Omagh trainer Mervyn Torrens is one of the most unassuming men in racing and the crowd at Downpatrick yesterday were delighted when he scored his first win in the Ulster National with Hughies Grey.
This was an amazing performance by Hughies Grey who led almost all the way to beat off the attentions of Posh Bird who finished second for the Ian Ferguson stable with third place going to Selection Box who was third for the second year running for Colin McBratney.
As far as Torrens was concerned, he was naturally delighted with this win.
It came on the second anniversary of the tragic death of his daughter in a tractor accident which shocked the family to the core.
“My wife Ann was cheering for Hughies Grey, which was only our second runner in the race, and the victory coming when it did took away some of the hurt suffered by the loss of our daughter,” Torrens said.
Trainer Ferguson was hopeful that Bally Wall, who was second last year, and Posh Bird would run well and this was the case but in the closing stages there was only one winner when Hughies Grey extended his lead to beat Posh Bird at 8-1.
Selection Box made up ground steadily from the back of the field to finish third but really the only horses in contention for a long time were Hughies Grey and Bally Wall.
“I thought for a long time that Hughies Grey would win,” said Torrens.

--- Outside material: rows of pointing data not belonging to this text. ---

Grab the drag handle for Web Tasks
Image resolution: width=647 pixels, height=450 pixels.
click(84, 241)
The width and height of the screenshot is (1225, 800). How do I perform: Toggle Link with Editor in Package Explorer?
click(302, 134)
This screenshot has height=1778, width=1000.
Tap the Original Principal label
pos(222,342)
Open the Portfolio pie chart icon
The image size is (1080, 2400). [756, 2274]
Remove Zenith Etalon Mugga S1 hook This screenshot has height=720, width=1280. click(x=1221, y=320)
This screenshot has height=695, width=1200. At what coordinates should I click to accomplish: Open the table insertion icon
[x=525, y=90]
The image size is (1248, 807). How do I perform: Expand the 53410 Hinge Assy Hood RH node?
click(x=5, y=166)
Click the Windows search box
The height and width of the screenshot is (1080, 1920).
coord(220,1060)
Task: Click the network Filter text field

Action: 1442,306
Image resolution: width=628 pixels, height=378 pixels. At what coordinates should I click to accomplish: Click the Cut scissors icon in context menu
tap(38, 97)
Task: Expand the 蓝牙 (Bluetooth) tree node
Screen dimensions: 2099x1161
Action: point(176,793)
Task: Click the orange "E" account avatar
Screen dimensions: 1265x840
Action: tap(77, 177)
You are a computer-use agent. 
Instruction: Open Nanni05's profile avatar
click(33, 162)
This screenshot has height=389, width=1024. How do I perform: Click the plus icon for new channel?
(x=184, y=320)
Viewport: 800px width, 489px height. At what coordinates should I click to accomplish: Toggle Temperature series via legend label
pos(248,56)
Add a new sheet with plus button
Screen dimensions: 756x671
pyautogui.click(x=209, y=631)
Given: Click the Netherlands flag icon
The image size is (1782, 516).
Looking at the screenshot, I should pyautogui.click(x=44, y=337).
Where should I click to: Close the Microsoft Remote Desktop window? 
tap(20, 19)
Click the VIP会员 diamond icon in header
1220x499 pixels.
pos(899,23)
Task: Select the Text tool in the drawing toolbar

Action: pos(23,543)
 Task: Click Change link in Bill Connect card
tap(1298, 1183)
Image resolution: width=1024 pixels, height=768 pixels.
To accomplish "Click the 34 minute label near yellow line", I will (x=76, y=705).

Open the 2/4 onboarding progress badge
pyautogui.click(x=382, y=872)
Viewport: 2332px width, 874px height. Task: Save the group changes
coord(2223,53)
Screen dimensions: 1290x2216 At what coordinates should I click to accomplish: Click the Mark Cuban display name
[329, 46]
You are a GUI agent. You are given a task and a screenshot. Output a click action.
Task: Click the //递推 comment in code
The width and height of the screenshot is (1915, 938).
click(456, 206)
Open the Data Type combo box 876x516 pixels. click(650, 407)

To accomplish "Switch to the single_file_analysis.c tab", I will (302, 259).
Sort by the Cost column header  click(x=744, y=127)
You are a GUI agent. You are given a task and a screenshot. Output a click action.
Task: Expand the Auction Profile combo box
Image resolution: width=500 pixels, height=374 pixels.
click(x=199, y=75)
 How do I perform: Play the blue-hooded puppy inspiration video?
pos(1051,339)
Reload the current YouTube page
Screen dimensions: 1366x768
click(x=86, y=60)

“My jockey, Michael Darcey from Galway, has never ridden in the race before and he produced a smashing performance.
“This win continues a good run for me, for I was successful in Navan last friday when Narima won.
“This time last year I had a winner at Dundalk on the same day which was four days before the Ulster National, so lightning struck twice.”
As for plans Torrens emphasised that Hughies Grey who won a good race when second at Down
Royal at the beginning of February will now be heading for the Irish Grand National At Fairyhouse on Easter Monday.
“I feel he will run a big race,” said Torrens, “but today was the day.”
The first race yesterday was won by Garamor Boy trained by Patrick Brady who wasn't at the meeting because of flu.
However, the owner Colm Higgins from Newcastle was there to see his horse win and score a victory for a horse he had bred.
“This was my first win on the racecourse since breeding Garamor Boy,” he said. “It’s disappointing that Oliver wasn't hear to see it.”
Apart from the Ulster National the day belonged to Navan trainer Gordon Elliott who had a double beginning with Brave Beauty ridden by Paul Carberry and continuing with Nutin Fancy who won the bumper.
In addition Gerald Cully, who rode Newton Fancy, also had a double when Kanesh won the hunters chase with a fine performance.